CCT6A promotes cell proliferation in colon cancer by targeting BIRC5 associated with p53 status

Abstract Chaperonin-containing TCP-1 (CCT) is a complex of proteins essential for cancer progression. CCT6A, the ζ subunit of CCT, contributes to tumorigenesis in various human cancers, but its function remains unclear. CCT6A had significantly higher expression in colon cancer than other CCT subunits, was upregulated in cells and clinical samples, and was correlated with an unfavorable prognosis among colon-cancer patients. GSEA results suggested that CCT6A plays a role in cellular-process signaling pathways, including the cell cycle, p53, and apoptosis.
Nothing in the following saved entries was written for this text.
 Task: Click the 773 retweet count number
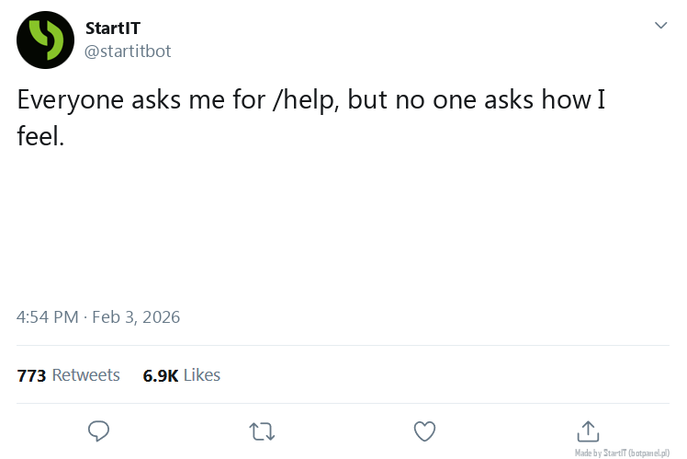(x=31, y=375)
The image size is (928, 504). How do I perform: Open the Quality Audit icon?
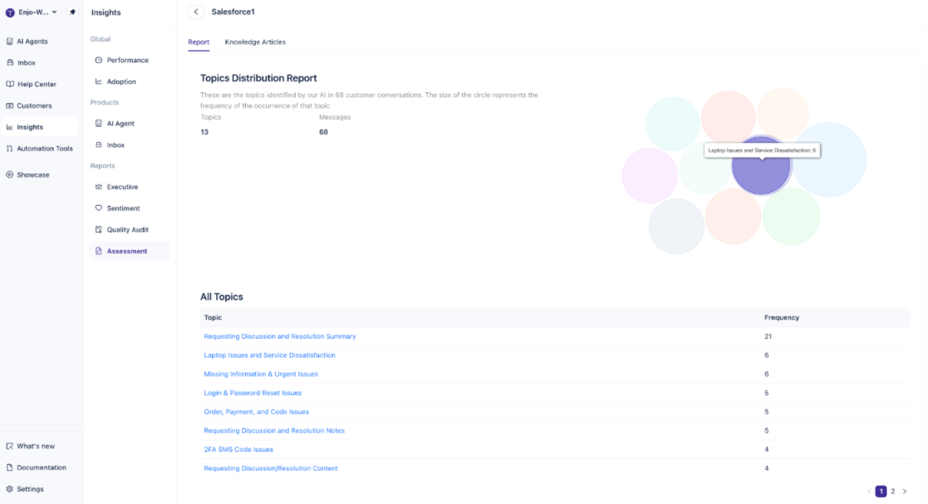click(98, 229)
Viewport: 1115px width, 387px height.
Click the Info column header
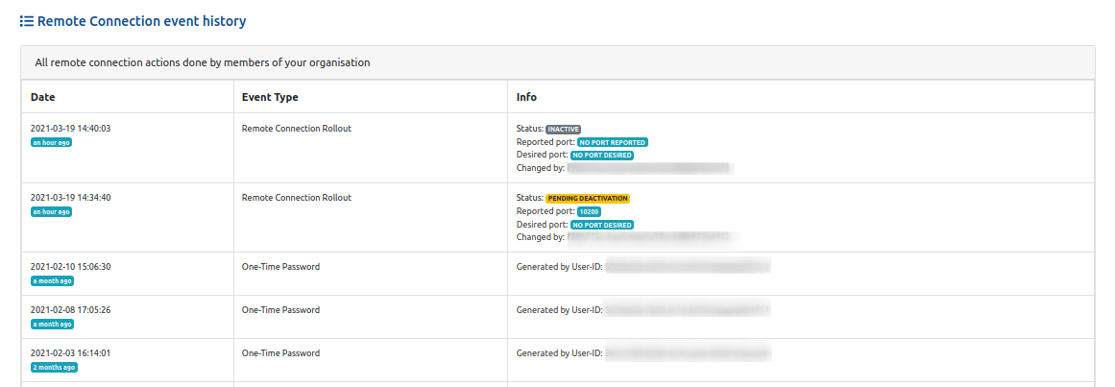(526, 97)
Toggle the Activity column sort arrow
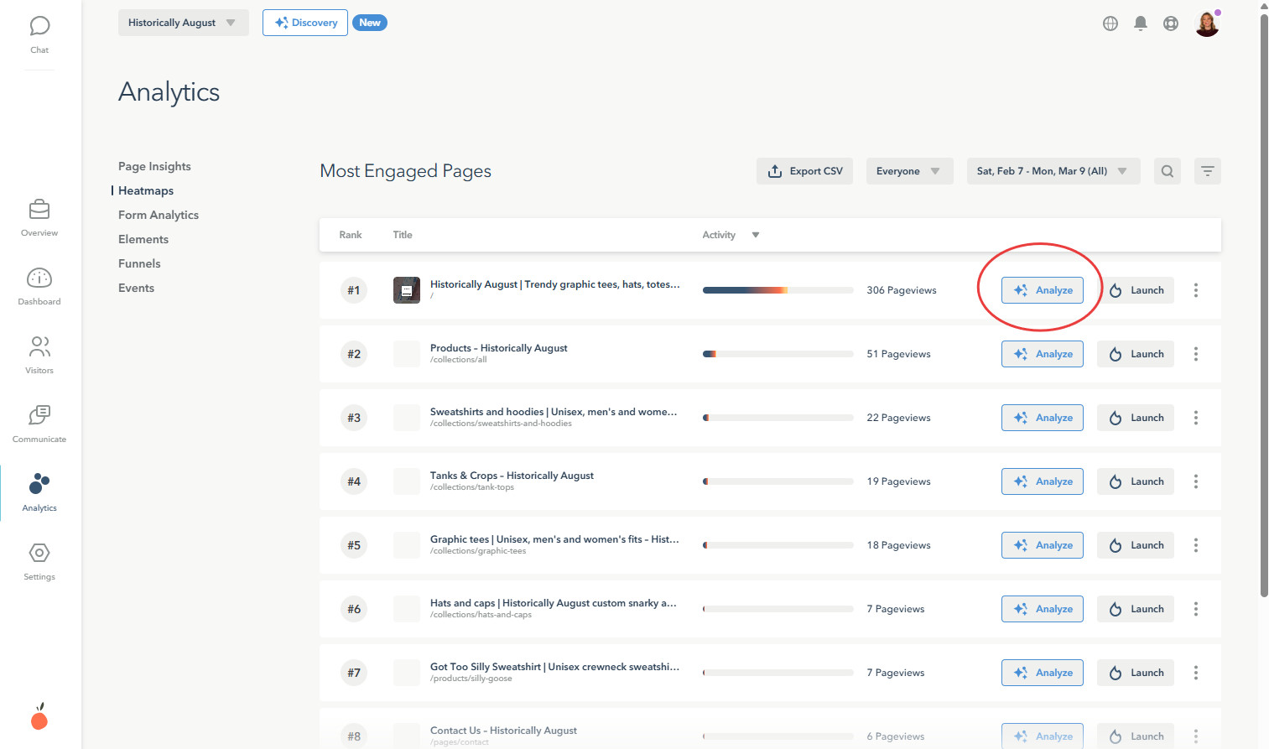This screenshot has width=1269, height=749. [755, 235]
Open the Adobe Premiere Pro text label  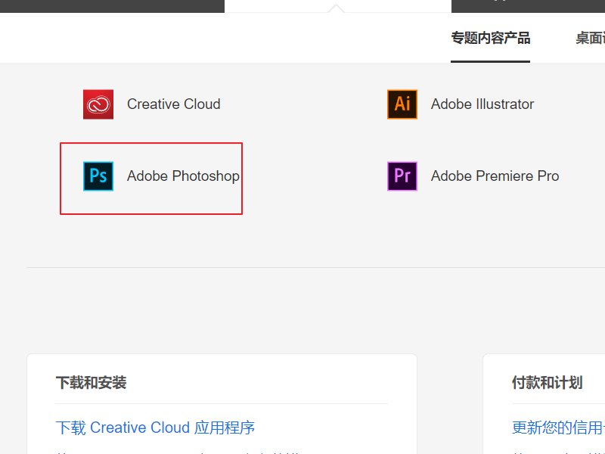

CCT6A effectively suppressed colon-cancer cell growth in vitro and in vivo; CCT6A interacted with wild-type p53 (Wtp53) and mutant p53 (Mutp53), but only inhibited Mutp53 degradation. BIRC5 was found to act downstream of CCT6A. In Wtp53 cells, CCT6A inhibition significantly reduced BIRC5 expression independent of Wtp53 levels. Conversely, in Mutp53 cells, CCT6A inhibition of BIRC5 mainly depended on Mutp53 levels; BIRC5 downregulation required Mutp53 disruption through CCT6A inhibition. Additionally, combined CCT6A knockdown and Wtp53 overexpression in Mutp53 cell lines effectively suppressed cell proliferation. It is concluded CCT6A is a potential oncogene that influences BIRC5 through distinct pathways in Wtp53 and Mutp53 cells.